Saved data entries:
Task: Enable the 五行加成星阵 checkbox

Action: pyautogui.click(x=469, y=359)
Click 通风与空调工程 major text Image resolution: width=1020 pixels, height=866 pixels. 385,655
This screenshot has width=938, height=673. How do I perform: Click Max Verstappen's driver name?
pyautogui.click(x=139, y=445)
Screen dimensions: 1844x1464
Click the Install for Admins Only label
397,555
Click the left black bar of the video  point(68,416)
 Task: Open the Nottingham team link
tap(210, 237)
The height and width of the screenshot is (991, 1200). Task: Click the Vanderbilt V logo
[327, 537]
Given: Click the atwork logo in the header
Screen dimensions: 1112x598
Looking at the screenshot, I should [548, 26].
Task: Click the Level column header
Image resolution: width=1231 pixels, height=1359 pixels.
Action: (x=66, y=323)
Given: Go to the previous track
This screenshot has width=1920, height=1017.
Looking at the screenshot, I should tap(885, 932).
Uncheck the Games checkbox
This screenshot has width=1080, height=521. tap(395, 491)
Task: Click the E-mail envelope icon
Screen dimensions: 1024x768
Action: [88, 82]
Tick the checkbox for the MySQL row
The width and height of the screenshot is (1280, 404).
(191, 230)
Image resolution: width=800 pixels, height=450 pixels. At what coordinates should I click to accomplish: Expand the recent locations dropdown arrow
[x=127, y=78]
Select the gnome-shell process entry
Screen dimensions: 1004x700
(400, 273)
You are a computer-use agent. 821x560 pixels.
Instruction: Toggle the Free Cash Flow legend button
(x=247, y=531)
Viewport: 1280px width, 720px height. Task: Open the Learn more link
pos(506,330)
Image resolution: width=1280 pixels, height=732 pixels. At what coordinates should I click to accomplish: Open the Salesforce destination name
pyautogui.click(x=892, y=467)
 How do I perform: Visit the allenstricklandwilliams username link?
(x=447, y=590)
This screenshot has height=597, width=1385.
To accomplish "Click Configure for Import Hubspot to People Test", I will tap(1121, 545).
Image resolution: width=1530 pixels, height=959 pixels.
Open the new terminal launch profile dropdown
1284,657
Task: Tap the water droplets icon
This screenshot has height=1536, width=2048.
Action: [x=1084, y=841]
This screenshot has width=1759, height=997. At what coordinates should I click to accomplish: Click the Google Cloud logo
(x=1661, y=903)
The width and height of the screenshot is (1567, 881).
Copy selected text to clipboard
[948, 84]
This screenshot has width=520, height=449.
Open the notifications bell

▶ Instructions for the task
When the line with "Click the Install for Admins Only label" is reached in the data above, start copying there, and copy each line exactly until the line with "You are a computer-use agent. 821x560 pixels." has been copied; copy nothing else.

▶ Answer space
Click the Install for Admins Only label
397,555
Click the left black bar of the video  point(68,416)
 Task: Open the Nottingham team link
tap(210, 237)
The height and width of the screenshot is (991, 1200). Task: Click the Vanderbilt V logo
[327, 537]
Given: Click the atwork logo in the header
Screen dimensions: 1112x598
Looking at the screenshot, I should [548, 26].
Task: Click the Level column header
Image resolution: width=1231 pixels, height=1359 pixels.
Action: (x=66, y=323)
Given: Go to the previous track
This screenshot has width=1920, height=1017.
Looking at the screenshot, I should tap(885, 932).
Uncheck the Games checkbox
This screenshot has width=1080, height=521. tap(395, 491)
Task: Click the E-mail envelope icon
Screen dimensions: 1024x768
Action: [88, 82]
Tick the checkbox for the MySQL row
The width and height of the screenshot is (1280, 404).
(191, 230)
Image resolution: width=800 pixels, height=450 pixels. At what coordinates should I click to accomplish: Expand the recent locations dropdown arrow
[x=127, y=78]
Select the gnome-shell process entry
Screen dimensions: 1004x700
(400, 273)
You are a computer-use agent. 821x560 pixels.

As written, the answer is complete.